» Task item
Copy out exactly the lines beginning with the one that contains "Viewport: 811px width, 461px height." and ending at the last line of the listing, skipping any pictures.

********************

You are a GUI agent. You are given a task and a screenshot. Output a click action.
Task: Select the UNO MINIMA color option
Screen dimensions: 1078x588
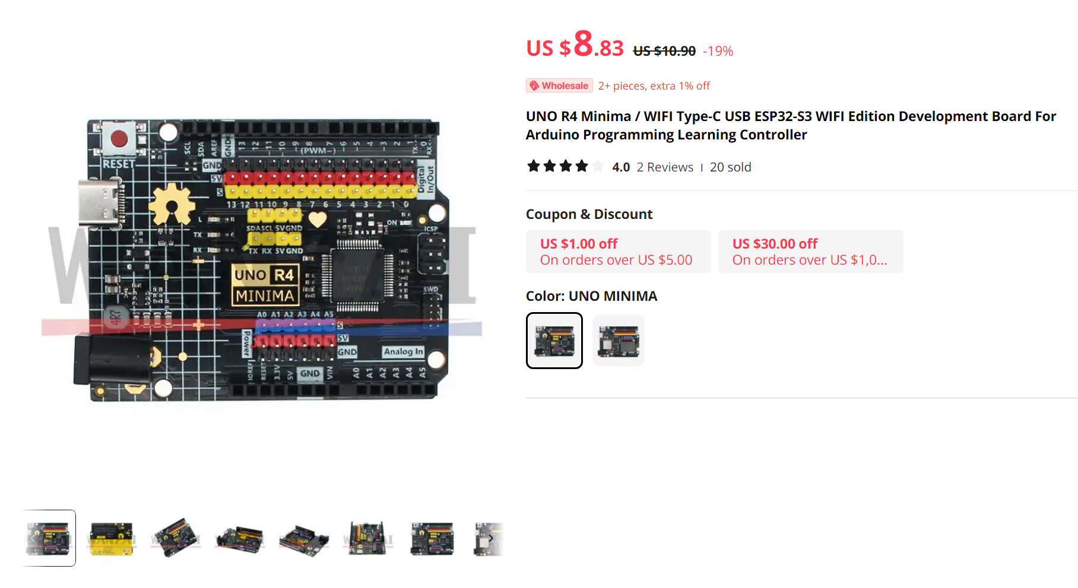tap(554, 341)
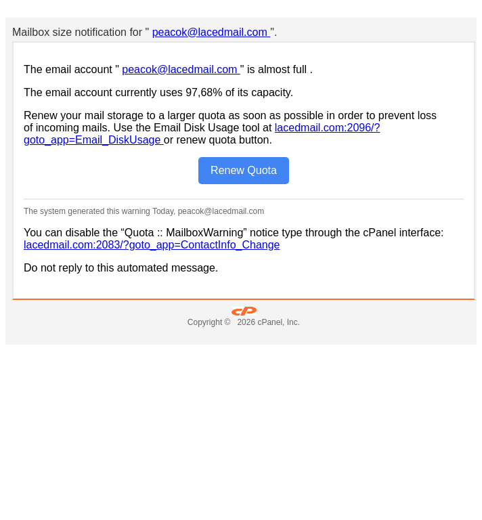
Task: Click the orange border line above the footer
Action: pos(244,299)
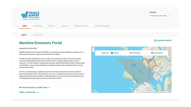Image resolution: width=191 pixels, height=107 pixels.
Task: Click arrow next to Terms & Conditions
Action: [x=37, y=92]
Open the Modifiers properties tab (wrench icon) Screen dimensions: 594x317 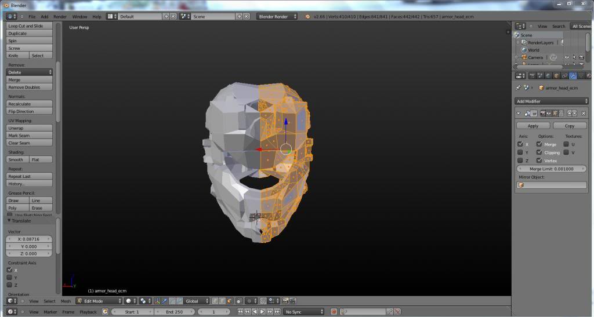tap(573, 75)
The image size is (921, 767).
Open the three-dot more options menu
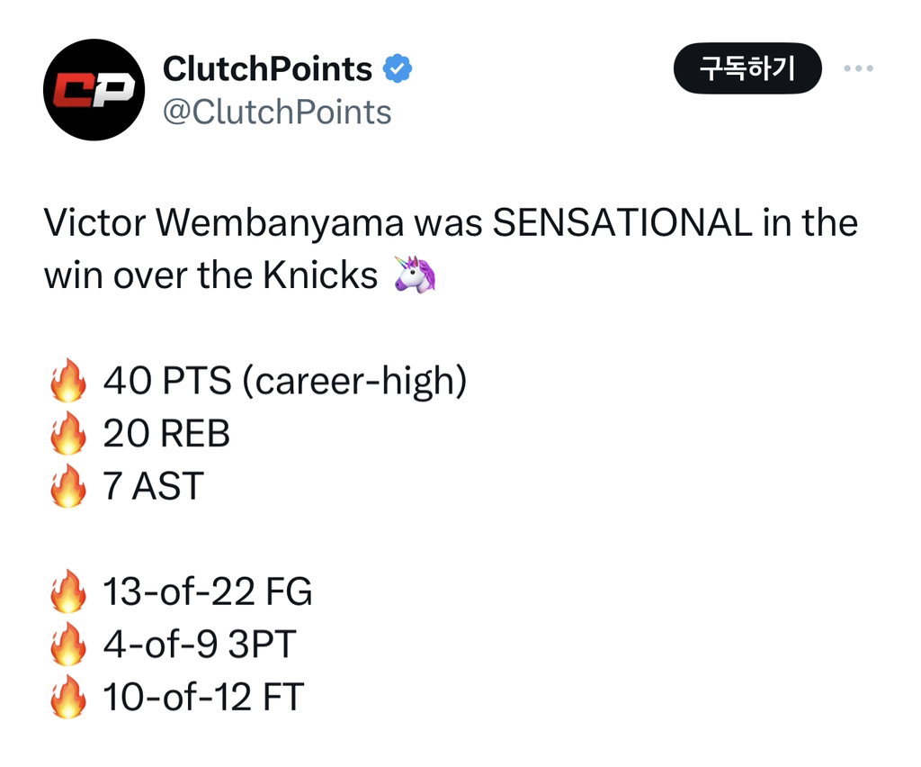point(858,68)
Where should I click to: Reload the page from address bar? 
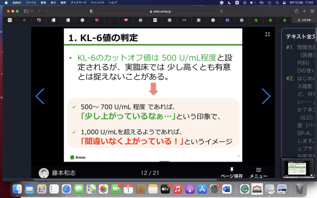pyautogui.click(x=221, y=11)
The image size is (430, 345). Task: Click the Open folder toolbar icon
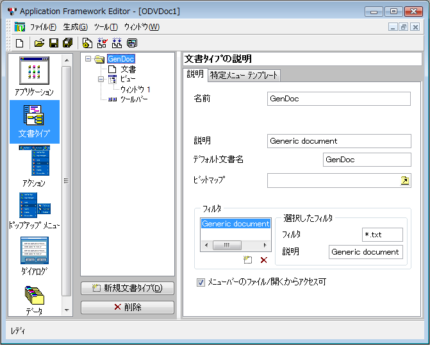pos(39,43)
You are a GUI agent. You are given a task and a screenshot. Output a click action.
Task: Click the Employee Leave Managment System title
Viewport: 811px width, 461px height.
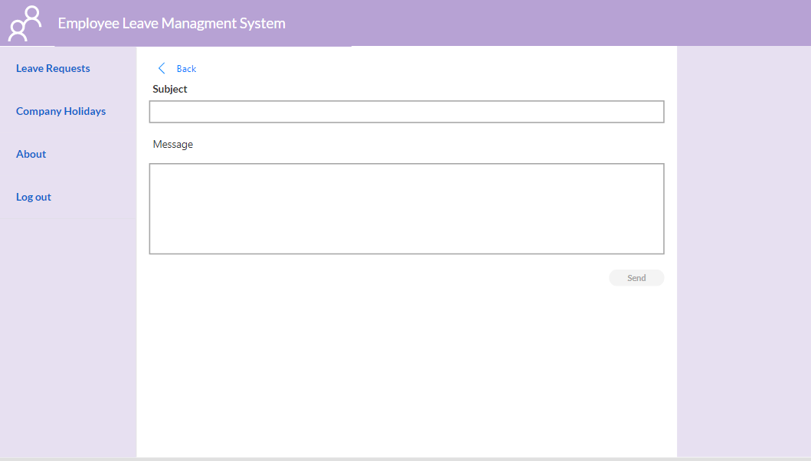click(172, 23)
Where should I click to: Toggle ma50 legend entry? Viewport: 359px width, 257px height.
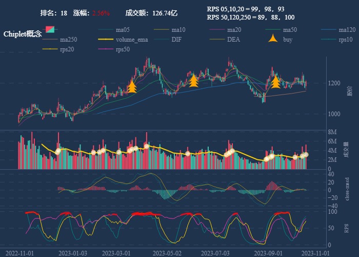click(290, 30)
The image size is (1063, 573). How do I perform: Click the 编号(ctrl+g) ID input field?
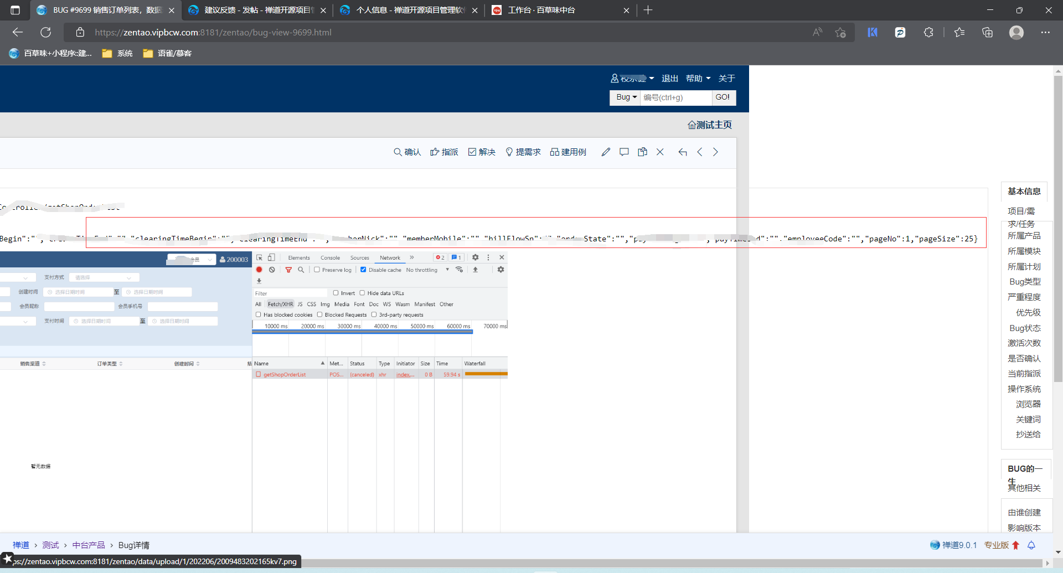pyautogui.click(x=675, y=97)

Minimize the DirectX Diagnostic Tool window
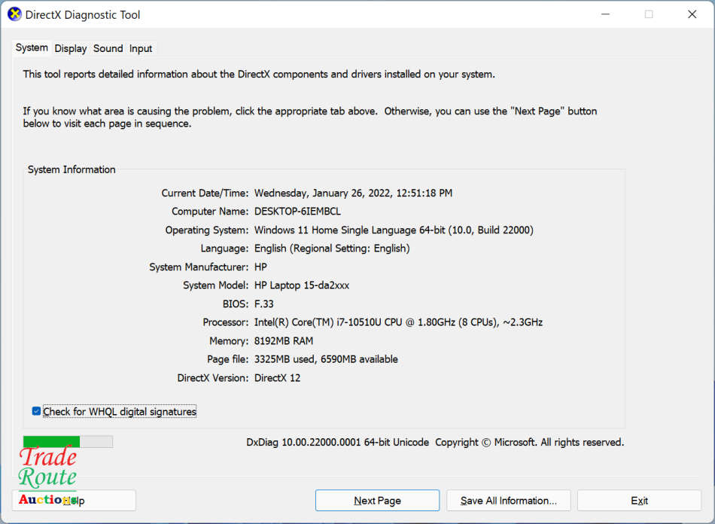click(x=606, y=14)
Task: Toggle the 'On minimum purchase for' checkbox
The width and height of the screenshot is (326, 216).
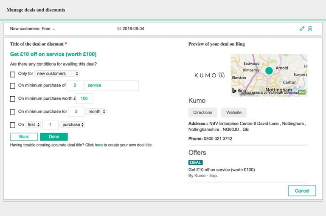Action: click(13, 112)
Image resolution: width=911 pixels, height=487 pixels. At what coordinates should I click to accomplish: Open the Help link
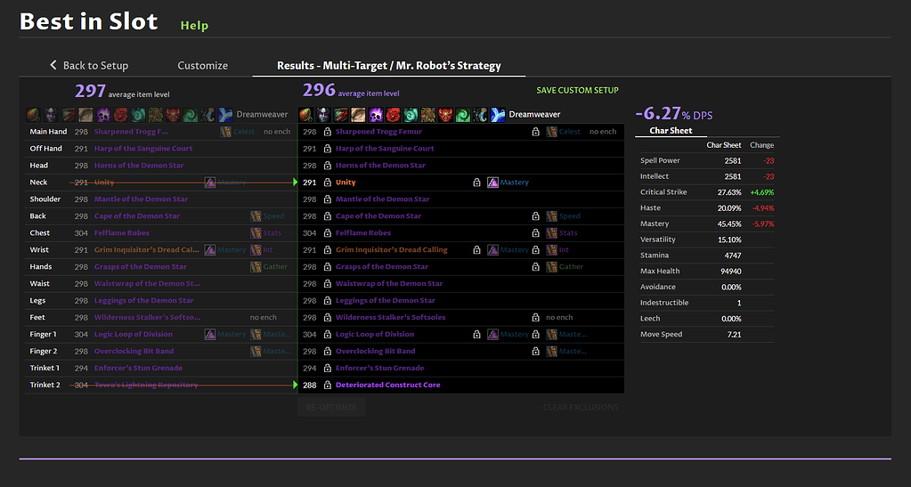coord(194,25)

********************

» Exercise solution
Viewport: 811px width, 461px height.
click(172, 23)
Where should I click to: Toggle ma50 legend entry? Viewport: 359px width, 257px height.
click(290, 30)
The image size is (1063, 573). How do I perform: Click the 编号(ctrl+g) ID input field?
pyautogui.click(x=675, y=97)

Minimize the DirectX Diagnostic Tool window
click(x=606, y=14)
Task: Toggle the 'On minimum purchase for' checkbox
The width and height of the screenshot is (326, 216).
Action: click(13, 112)
Image resolution: width=911 pixels, height=487 pixels. At what coordinates should I click to accomplish: Open the Help link
coord(194,25)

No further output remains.